Дядька медленно повернулся к ней, посмотрел внимательно и, недолго думая, заехал так в зубы, что тетка гукнулась вместе с креслом, разбросав ноги и руки. В левой руке она сжимала свою челюсть, которую мигом успела вынуть.
— Так-то с бабами, — покачал головой дядька и всадил в себя десять дека шпагатовки, не закусывая. — Двадцать пять, и ни процента больше.
— Хорошо, — согласился я.
Рузя про свою долю даже не заикнулась, потому что получила все, о чем только могла мечтать, — каждую ночь по пять-шесть парней, а то и больше. Не жизнь, а рай. Сам бы обзавидовался, был бы дамой. Но на этом проблема не заканчивалась, а только начиналась, потому что если экс-Лолите приходилось волноваться только о том, чтобы как-то сдержать роскошные формы, рвавшиеся из одежды, то у Лолиты новоиспеченной, наоборот, ребра выпирали, как у лестницы.

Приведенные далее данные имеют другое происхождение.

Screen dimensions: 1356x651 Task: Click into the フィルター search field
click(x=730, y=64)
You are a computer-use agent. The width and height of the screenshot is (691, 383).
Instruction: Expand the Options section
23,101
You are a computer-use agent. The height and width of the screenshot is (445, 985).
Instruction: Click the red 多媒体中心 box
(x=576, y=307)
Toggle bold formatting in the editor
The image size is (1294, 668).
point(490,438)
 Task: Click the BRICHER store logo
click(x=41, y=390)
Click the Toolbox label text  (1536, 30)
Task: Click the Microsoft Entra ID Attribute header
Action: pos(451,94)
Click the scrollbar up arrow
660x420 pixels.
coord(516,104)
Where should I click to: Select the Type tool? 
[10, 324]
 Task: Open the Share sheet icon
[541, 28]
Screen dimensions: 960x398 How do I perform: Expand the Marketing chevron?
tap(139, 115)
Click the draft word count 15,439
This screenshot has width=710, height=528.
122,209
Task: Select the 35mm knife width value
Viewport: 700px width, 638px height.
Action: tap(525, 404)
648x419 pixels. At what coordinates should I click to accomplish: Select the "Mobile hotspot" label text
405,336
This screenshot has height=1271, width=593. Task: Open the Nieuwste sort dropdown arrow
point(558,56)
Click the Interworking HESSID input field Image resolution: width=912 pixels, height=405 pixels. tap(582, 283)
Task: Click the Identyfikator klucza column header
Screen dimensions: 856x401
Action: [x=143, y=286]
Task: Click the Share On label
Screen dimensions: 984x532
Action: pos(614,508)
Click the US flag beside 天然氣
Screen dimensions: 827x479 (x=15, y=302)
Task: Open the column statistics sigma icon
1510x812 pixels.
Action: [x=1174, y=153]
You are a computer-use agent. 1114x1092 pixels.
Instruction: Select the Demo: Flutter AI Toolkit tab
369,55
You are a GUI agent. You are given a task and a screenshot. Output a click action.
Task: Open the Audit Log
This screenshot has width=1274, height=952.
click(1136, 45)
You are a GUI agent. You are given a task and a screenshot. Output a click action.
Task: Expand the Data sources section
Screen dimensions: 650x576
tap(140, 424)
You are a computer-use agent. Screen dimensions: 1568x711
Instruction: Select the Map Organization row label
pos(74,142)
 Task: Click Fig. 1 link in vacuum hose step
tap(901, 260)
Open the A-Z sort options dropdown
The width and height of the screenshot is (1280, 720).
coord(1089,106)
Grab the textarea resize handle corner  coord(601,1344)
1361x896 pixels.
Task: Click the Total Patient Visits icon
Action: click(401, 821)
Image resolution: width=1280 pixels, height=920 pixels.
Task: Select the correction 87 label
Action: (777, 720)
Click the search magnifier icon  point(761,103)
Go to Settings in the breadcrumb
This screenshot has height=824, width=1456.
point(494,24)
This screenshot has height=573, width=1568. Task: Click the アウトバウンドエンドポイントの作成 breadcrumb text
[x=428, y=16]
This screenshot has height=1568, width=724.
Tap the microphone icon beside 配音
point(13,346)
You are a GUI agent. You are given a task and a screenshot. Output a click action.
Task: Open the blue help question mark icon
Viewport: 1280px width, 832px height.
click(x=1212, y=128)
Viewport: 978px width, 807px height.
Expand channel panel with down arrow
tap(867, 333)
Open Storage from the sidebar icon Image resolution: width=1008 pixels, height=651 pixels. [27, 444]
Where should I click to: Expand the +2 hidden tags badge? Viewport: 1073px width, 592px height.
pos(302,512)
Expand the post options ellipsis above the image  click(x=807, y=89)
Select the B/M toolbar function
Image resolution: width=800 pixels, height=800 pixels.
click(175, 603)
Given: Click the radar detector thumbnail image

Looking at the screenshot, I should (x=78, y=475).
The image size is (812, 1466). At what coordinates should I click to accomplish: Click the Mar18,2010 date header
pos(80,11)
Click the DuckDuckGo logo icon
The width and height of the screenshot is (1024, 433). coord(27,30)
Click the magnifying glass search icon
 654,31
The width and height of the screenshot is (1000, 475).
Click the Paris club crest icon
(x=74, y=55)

Чтобы хорошенько исследовать, какие именно места ее тела потребуют руки мастера, мать велела Рузе раздеться наголо. К тому времени уже тетка очухалась, получив от дядьки еще две оплеухи по морде и кувшин воды на голову. Она вставила себе челюсть и тоже взялась за дело. Они обе с матушкой кружили, как шмели, вокруг Рузи да советовались, что с этим добром делать.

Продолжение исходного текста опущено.